The Prime Minister of Spain Pedro Sánchez, who planned to visit the Prime Minister of Moldova on 28 April afternoon and the Prime Minister of Poland on the next day, cancelled both visits following the explosions in Transnistria.

The Israeli Foreign Ministry advised all Israelis in Transnistria to leave immediately and issued a travel warning for the area. The Ministry of Foreign Affairs of Bulgaria also recommended Bulgarian citizens to flee from Moldova. The citizens of Canada, Germany, France and the United States were also advised to leave Moldova by the authorities of their countries, and so did the Ministry of Foreign Affairs of Latvia recommend its citizens to leave Transnistria. On the other hand, the Prime Minister of Romania Nicolae Ciucă said it was not necessary for Romanian citizens to do this after analyzing the situation.

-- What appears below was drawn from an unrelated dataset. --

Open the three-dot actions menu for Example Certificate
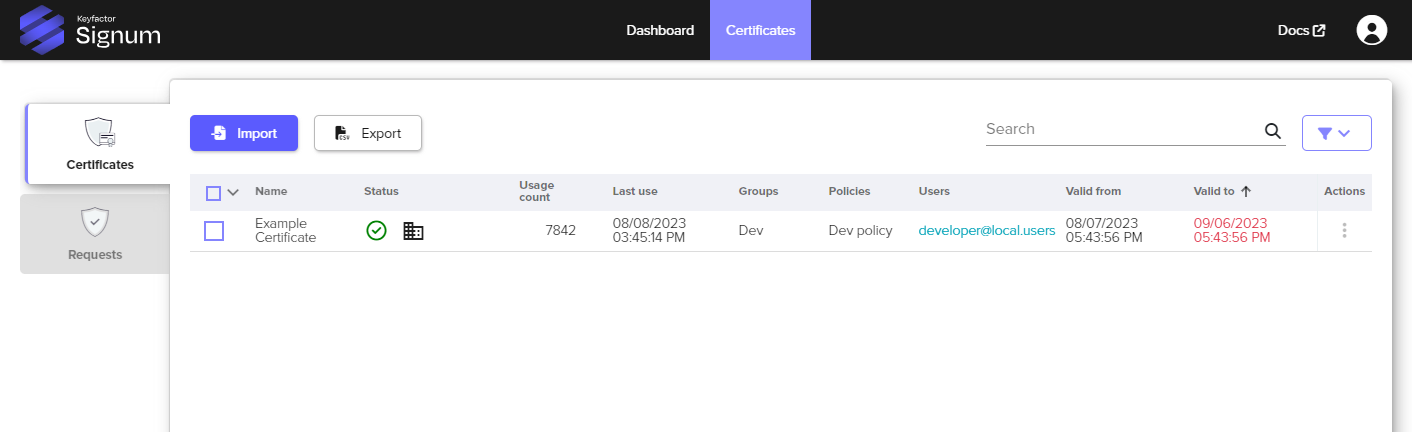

The Minister of Foreign Affairs of South Ossetia, a breakaway state from Georgia, condemned the explosions in Transnistria, saying that "such criminal acts are aimed at intimidating the civilian population and creating a pretext to aggravate the situation" and that they endangered the civilians of the area and the stability of the region.

==Aftermath==
Following the attacks some Transnistrian residents reported receiving text messages on controversial topics such as the possibility of a referendum on reuniting with Moldova. There were also unverified reports that men under 60 would be banned from leaving the country, as in Ukraine following the onset of the war. The president of Transnistria denied these rumours about the situation on his Telegram feed. Some Transnistrians also received texts purporting to be from the Ukrainian armed forces claiming an attack was imminent.

Many people living in Transnistria started crossing into government-controlled Moldova after the explosions.

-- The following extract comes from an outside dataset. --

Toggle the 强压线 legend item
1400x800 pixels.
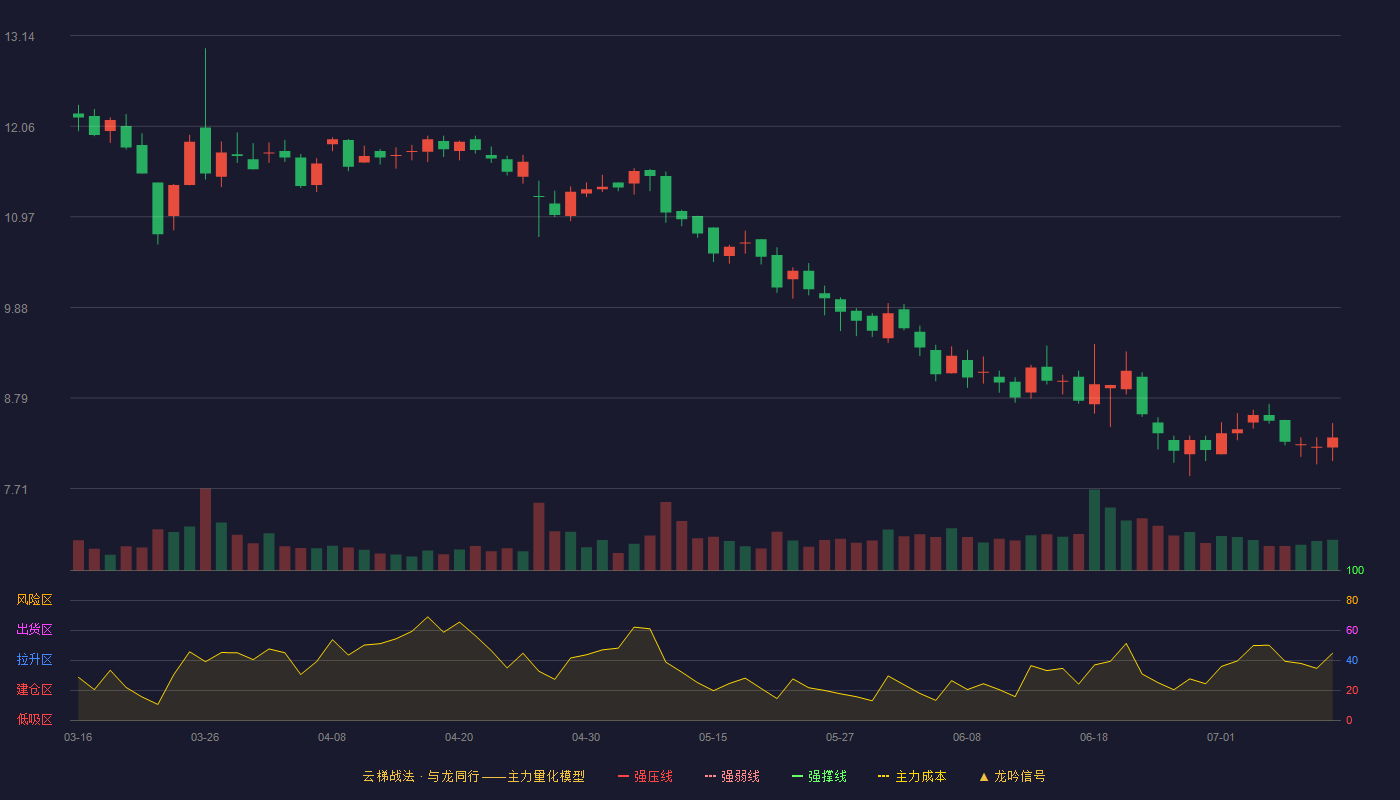[645, 776]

Following the events in Transnistria, the Information and Security Service of the Republic of Moldova reported that the Russian hacking group Killnet had launched a series of cyberattacks against websites of Moldovan official authorities and institutions. Some days before, this group had orchestrated similar attacks on Romanian websites.

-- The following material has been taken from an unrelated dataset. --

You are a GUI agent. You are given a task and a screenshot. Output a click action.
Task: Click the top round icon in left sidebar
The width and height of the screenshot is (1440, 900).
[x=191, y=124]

Writing for the think tank Institute for the Study of War, Will Baumgardner concluded that the late April bombings were "likely a false flag operation executed by the Kremlin intended to draw Transnistria into its invasion of Ukraine". Baumgardner concluded that the attacks were unsuccessful, noting that Transnistria did not join the war, and that after the first few months Transnistria was very calm, with a complete absence of further attacks. One possible reason that the false flag attacks did not succeed is that influential Transnistrian Viktor Gushan's interests did not align with Russia.

On 17 March 2024, Transnistrian state press released a video allegedly showing a helicopter in a military unit in Tiraspol being attacked by a kamikaze drone. The Bureau for Reintegration of the Republic of Moldova claimed the attack was a simulated incident and that the video showed evident signs of montage. It also stated that "the incident was deliberately provoked with the aim of creating panic and maintaining tension in society on both banks of the Dniester".

Later, on 5 April 2024, a Transnistrian minister announced that another drone attack had taken place at the former airfield in Vărăncău, targeting a radio communication station, which suffered minor damage, with no casualties reported. Moldova's Bureau for Reintegration reacted by stating that provocations in the region were aimed at "sowing panic and constant tension", while Andriy Yusov, the press representative of Ukraine's Main Directorate of Intelligence, denied any involvement from Ukraine, as the country "would not waste valuable drones on such petty provocations" as he declared.